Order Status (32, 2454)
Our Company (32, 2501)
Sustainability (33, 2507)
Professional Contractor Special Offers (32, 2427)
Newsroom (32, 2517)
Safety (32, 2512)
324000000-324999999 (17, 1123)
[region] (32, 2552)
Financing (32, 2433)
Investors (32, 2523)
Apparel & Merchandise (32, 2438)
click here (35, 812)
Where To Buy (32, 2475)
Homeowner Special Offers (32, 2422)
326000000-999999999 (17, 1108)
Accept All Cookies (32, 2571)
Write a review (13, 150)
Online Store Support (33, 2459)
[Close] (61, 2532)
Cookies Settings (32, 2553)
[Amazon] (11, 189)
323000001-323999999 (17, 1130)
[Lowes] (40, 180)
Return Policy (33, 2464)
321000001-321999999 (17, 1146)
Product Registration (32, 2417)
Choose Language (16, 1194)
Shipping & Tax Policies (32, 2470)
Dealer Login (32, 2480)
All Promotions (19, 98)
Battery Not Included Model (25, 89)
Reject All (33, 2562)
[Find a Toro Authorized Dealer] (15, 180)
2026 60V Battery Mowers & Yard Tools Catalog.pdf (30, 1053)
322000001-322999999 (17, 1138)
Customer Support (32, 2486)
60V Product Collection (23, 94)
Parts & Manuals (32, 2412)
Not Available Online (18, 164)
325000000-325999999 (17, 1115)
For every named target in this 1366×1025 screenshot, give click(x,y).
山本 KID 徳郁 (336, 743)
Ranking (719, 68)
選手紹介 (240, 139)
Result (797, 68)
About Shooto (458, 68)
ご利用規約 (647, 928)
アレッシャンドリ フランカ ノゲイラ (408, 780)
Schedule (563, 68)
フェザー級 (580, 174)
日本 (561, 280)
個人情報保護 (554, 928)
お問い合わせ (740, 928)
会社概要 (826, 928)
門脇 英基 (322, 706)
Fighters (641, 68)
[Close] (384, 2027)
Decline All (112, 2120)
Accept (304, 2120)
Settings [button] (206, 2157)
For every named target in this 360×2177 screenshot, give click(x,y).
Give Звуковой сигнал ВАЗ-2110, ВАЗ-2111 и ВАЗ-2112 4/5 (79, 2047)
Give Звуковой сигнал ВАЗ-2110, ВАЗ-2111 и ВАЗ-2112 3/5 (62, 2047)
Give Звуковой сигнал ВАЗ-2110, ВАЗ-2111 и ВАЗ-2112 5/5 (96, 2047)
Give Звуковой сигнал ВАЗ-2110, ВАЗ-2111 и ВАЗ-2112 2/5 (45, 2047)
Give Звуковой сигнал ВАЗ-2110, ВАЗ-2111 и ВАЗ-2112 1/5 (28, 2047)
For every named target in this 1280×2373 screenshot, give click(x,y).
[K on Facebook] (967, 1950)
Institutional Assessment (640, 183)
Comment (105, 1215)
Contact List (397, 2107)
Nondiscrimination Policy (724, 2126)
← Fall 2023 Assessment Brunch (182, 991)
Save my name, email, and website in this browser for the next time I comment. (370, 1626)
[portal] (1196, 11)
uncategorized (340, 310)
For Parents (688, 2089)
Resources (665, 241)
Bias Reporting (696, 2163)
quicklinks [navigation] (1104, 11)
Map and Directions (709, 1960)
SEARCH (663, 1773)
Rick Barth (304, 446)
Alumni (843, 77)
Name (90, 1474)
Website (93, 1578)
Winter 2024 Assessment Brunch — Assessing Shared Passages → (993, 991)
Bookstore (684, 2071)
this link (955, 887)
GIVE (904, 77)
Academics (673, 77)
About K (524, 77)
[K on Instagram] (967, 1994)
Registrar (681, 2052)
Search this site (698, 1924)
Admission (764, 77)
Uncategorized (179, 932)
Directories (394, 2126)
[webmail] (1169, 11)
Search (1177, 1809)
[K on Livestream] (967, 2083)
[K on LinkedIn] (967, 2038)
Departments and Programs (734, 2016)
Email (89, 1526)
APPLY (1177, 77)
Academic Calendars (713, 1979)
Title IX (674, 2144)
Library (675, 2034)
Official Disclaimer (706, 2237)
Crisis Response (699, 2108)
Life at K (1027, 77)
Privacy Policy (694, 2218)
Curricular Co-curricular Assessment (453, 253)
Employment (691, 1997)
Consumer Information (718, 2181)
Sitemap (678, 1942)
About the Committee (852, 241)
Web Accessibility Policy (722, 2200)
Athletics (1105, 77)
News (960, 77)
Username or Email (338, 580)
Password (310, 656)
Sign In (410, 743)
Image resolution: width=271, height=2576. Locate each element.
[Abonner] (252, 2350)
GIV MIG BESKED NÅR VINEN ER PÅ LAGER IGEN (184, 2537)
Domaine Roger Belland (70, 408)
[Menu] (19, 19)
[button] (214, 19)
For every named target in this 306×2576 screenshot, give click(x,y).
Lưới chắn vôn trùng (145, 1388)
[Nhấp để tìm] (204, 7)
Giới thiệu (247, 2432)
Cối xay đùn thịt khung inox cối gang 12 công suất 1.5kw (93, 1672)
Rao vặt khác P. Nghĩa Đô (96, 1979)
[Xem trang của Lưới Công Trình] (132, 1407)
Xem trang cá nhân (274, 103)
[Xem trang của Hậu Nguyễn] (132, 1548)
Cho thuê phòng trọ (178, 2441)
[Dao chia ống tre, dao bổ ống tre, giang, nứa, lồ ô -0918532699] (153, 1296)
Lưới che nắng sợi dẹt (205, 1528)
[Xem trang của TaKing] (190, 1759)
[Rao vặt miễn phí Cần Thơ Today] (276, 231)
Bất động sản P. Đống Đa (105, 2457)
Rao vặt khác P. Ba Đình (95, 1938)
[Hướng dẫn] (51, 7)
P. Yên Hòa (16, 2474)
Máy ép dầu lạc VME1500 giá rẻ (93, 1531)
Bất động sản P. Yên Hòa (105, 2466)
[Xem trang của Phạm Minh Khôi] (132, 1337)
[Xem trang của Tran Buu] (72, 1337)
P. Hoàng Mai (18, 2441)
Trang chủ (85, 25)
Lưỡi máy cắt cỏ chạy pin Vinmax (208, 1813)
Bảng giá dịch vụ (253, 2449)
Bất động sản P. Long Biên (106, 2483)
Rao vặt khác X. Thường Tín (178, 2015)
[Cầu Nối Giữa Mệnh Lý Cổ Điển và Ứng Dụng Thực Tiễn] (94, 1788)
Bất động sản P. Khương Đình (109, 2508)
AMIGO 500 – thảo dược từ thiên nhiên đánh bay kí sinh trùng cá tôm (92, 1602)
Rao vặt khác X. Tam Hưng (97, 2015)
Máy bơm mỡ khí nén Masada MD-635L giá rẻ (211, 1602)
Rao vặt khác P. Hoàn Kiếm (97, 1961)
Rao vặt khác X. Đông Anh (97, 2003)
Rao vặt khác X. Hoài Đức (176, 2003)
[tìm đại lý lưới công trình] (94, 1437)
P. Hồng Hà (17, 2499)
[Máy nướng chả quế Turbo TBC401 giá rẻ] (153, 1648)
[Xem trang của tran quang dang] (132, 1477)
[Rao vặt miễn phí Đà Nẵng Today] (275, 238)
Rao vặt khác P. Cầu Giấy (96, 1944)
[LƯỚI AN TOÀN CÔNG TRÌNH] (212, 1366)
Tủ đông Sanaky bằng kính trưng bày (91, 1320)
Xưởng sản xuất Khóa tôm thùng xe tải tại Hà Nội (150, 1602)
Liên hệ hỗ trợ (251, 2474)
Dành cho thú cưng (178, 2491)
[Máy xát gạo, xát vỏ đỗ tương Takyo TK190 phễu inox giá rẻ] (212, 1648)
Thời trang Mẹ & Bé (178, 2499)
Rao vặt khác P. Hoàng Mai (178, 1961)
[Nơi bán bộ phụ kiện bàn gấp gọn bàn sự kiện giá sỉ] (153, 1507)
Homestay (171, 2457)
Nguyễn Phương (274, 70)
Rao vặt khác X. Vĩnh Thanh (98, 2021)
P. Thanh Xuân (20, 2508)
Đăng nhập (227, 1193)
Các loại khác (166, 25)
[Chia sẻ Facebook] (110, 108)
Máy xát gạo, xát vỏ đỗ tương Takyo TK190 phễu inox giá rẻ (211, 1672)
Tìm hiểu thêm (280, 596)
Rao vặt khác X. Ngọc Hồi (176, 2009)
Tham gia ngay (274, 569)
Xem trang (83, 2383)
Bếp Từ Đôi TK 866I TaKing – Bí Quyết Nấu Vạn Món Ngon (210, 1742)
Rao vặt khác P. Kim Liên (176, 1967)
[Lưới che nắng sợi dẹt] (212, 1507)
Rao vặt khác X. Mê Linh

_____

→ **Exercise objective**
Find the word "nắng" in the records, and report each line that has it.

→ **The completed task**
Lưới che nắng sợi dẹt (205, 1528)
[Lưới che nắng sợi dẹt] (212, 1507)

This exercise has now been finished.